Your Money Q & A with Noel Whittaker
Q MY husband and I are in our 70s, part-pensioners and asset tested. We have no superannuation or annuities. Our savings are in term deposits of which we receive per year $5000 less than estimates based on deeming points. On maturing of term deposits we usually take an interest rate lump sum, which in each case is far less than $10,000. Six years ago we were told by Centrelink that if we taken a lump sum up to $20,000 we do not have to report it, but if we take more we do need to report it and provide evidence on what we have spent that amount on. Is this rule still in place?
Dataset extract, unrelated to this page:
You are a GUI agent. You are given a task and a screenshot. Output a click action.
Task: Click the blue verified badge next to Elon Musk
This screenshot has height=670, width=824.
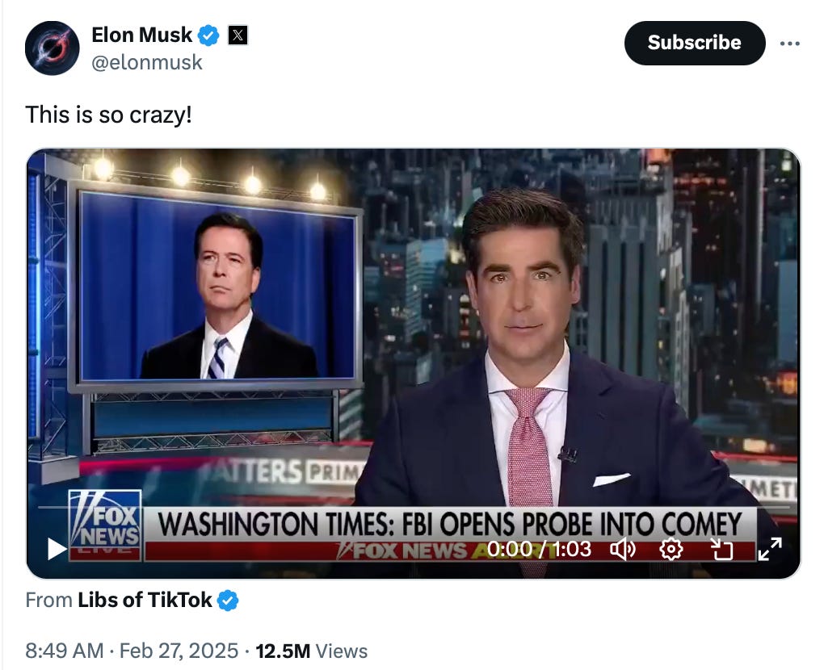(208, 36)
A A DEPARTMENT spokesperson said the receipt of interest on a term deposit is not considered a lump sum payment or income, however what you do with it may affect your payment. Pensioners must advise the Department of Human Services of any changes of $2000 or more in their financial assets – if they add this amount to their bank account, they will need to advise the new balance. Similarly, they need to advise the department of any changes of $1000 or more to their combined assessable assets – that is, non-financial assets. This includes (but not limited to) the value of goods, cars, boats, furniture, real estate (including real estate in other countries), personal property, interest in any property, trust or company, and any other right or interest in any other asset (including assets in other countries). If a pensioner reduces their financial assets by a large amount without buying an asset, the department may ask for details and some form of supporting documentation. This allows the department to investigate if deprivation and/or gifting has occurred. The gifting rules are designed to stop people giving money away from their assets to gain a higher rate of payment.
Q THERE is still no change to the deeming rate, which is set by Centrelink at 1.75 per cent up to a certain amount depending on whether you are single, a member of a couple, or not on a pension, and 3.25 per cent over that amount. It doesn’t seem fair that so many people with money invested in banks can’t get anywhere near these rates on their money. So we can be deemed to be earning much more than we actually get. Can you explain deeming, and what it would take for the government to change the current rates.
A THE purpose of the deeming rates is to encourage pensioners get the best return on the money possible. Given that rates may well rise in the next two years, you can bet deeming rates will rise as well. I suggest you talk to a good advisor, and consider a balanced portfolio which will include some shares. Including franking, you may well get over 7 per cent per annum.
Q SHOULD I pay tax on my single age pension? My only income is the age pension. I don’t own a home and have $5000 in my bank account.
A IF your only income is the age pension there would be no income tax to pay.